__Text section__:
◆ ◆ ◆ ◆ ◆ ◆ ◆

On 16.10.24 22:16, Peter Xu wrote:
> On Wed, Oct 16, 2024 at 10:45:43AM +0200, David Hildenbrand wrote:
>> On 16.10.24 01:42, Ackerley Tng wrote:
>>> Peter Xu <peterx@redhat.com> writes:
>>>
>>>> On Fri, Oct 11, 2024 at 11:32:11PM +0000, Ackerley Tng wrote:
>>>>> Peter Xu <peterx@redhat.com> writes:
>>>>>
>>>>>> On Tue, Sep 10, 2024 at 11:43:57PM +0000, Ackerley Tng wrote:
>>>>>>> The faultability xarray is stored on the inode since faultability is a
>>>>>>> property of the guest_memfd's memory contents.
>>>>>>>
>>>>>>> In this RFC, presence of an entry in the xarray indicates faultable,
>>>>>>> but this could be flipped so that presence indicates unfaultable. For
>>>>>>> flexibility, a special value "FAULT" is used instead of a simple
>>>>>>> boolean.
>>>>>>>
>>>>>>> However, at some stages of a VM's lifecycle there could be more
>>>>>>> private pages, and at other stages there could be more shared pages.
>>>>>>>
>>>>>>> This is likely to be replaced by a better data structure in a future
>>>>>>> revision to better support ranges.

◆ ◆ ◆ ◆ ◆ ◆ ◆

__Data__:
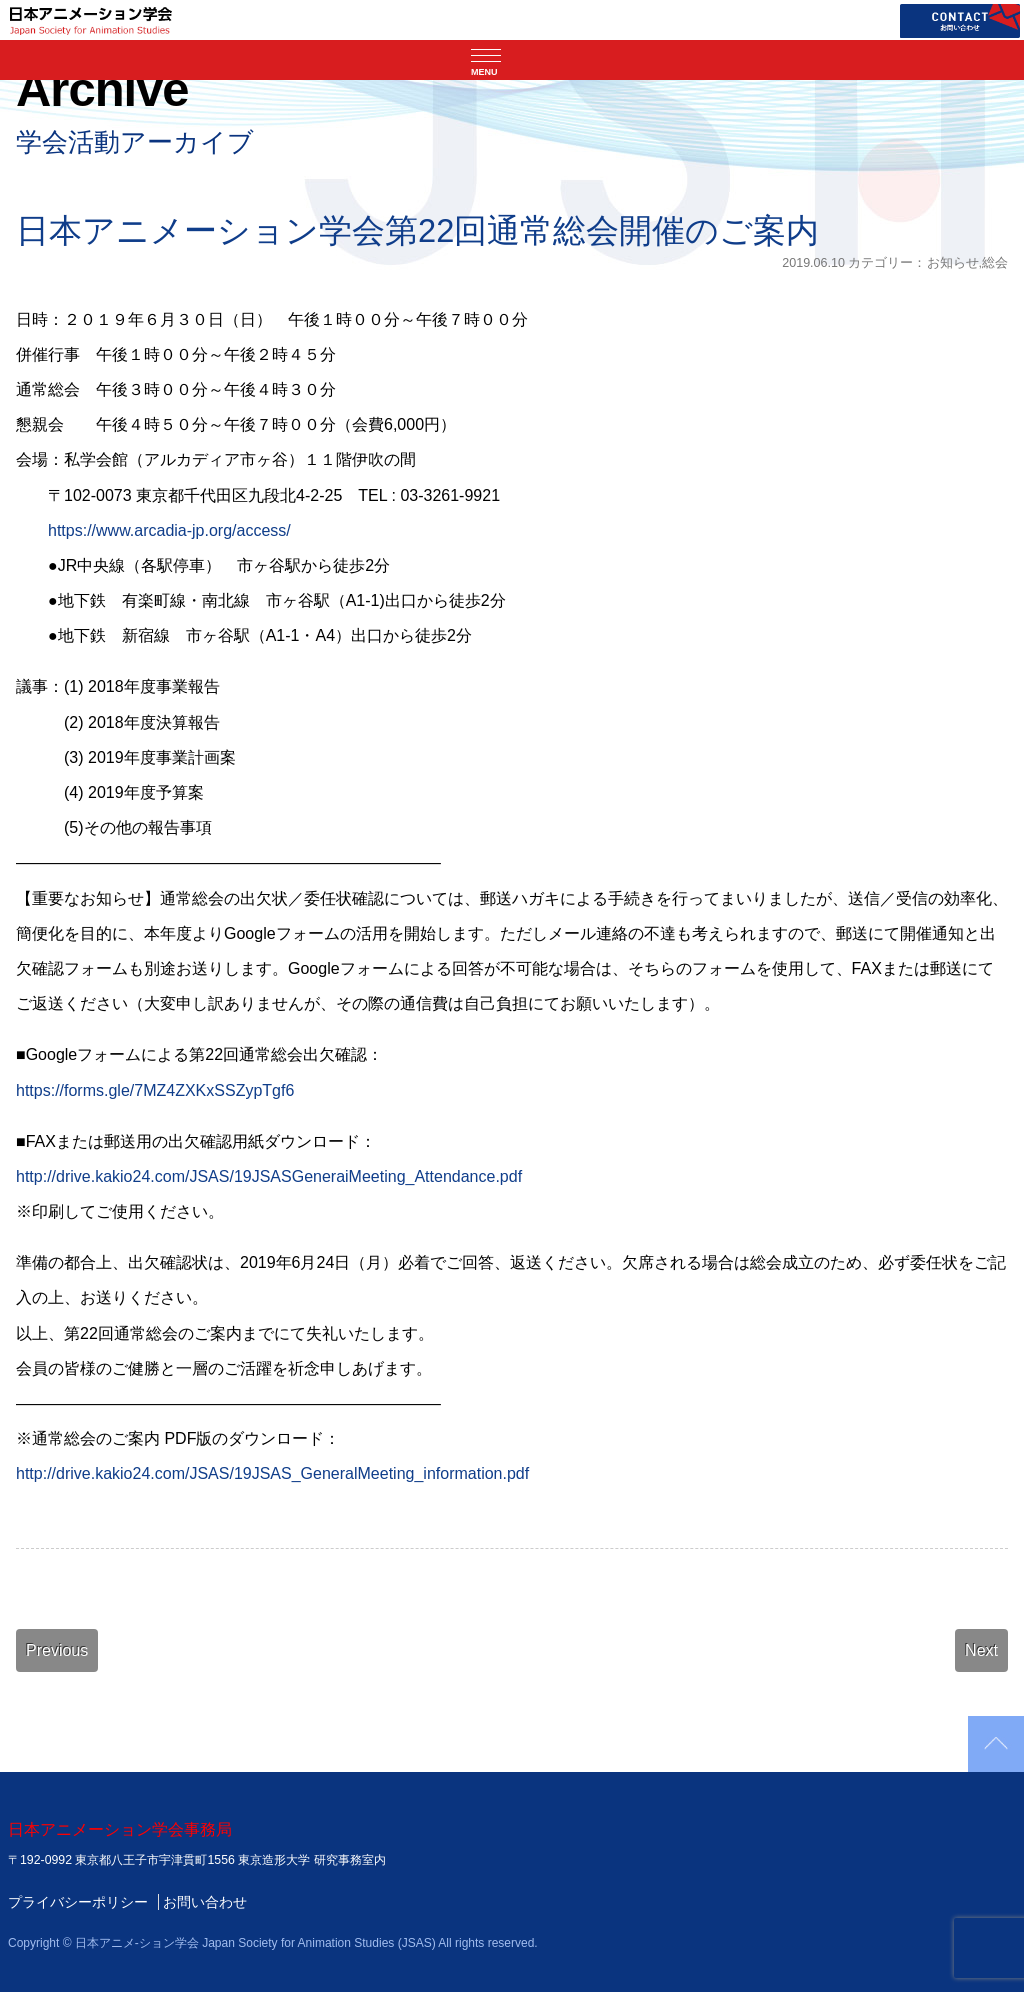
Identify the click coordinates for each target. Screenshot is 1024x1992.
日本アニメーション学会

◆ ◆ ◆ ◆ ◆ ◆ ◆

__Directive 1__: Please explain in one to three sentences why, according to the mailing-list excerpt, the faultability xarray is stored on the inode.
__Directive 2__: In the RFC described in the mailing-list excerpt, what does the presence of an entry in the xarray indicate?

__Full output 1__: It is stored on the inode because faultability is a property of the guest_memfd's memory contents.

__Full output 2__: It indicates that the memory is faultable.